When you walk into a casino, you do so knowing you’re probably going to walk out with a lower net worth than when you walked in (although you can minimize your losses if you know which games to play).
A few months ago, the Supreme Court gave degenerates across the United States a reason to rejoice when they ruled the Founding Fathers didn’t have anything against betting on sports, opening up the doors for states around the country to allow sportsbooks to function within their borders.
When you consider Delaware raked in over a million dollars in the first month after legalizing sports betting, it’s not exactly shocking that everyone— including Buffalo Wild Wings— is scrambling to get in on the action.
Of course, sportsbooks can only operate if they stay profitable, and it appears some places employ an interesting strategy to assure they stay afloat: banning gamblers who are too good at betting on sports.
According to ESPN, a growing number of bookmakers in the U.K., Las Vegas, and beyond are doing what they can to help their bottom line by narrowing in on bettors who are costing them too much money.
The practice isn’t technically illegal, but neither is card counting, which hasn’t stopped casinos from booting out people (and, in older days, beating the crap out of them) for eating into the house edge.
The report says one of the worst offenders seems to be William Hill, which operates a number of different books across the country.
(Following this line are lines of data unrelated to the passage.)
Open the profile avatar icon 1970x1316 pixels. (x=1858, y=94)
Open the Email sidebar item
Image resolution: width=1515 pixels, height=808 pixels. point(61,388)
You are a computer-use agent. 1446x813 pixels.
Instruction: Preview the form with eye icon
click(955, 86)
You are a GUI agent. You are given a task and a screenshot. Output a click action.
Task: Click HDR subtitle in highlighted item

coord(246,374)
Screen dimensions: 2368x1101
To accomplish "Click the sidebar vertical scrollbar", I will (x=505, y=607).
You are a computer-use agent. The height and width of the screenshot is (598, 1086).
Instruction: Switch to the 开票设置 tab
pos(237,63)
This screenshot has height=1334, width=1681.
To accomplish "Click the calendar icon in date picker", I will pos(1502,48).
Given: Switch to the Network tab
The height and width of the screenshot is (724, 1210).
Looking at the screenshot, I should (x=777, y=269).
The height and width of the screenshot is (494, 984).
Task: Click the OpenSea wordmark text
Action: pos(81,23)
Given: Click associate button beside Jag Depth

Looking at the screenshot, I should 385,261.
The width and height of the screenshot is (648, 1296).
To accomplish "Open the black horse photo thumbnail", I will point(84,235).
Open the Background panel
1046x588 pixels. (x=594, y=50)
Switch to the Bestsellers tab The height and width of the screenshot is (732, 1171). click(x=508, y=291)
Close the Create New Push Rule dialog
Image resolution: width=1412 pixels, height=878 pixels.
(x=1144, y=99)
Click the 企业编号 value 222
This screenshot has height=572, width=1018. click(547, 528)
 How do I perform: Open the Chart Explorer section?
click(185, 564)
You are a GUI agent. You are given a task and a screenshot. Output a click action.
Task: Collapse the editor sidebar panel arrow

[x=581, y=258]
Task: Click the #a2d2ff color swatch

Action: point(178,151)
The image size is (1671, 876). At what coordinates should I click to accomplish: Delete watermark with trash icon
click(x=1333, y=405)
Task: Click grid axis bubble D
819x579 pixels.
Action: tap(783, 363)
However, the company provided an explanation for suspending bettor’s accounts, saying:
“In the rare situation where we do prohibit someone from wagering with us, there are a variety of reasons why. They include the sharing of accounts (usually tied to someone who previously has been banned), betting on behalf of third parties, screen scraping and other efforts to ‘game’ the system, as well as compliance reasons or being offensive to staff and/or other customers.”
Thankfully, based on my past experiences, I don’t think I’ll ever be at risk of being banned for being too good.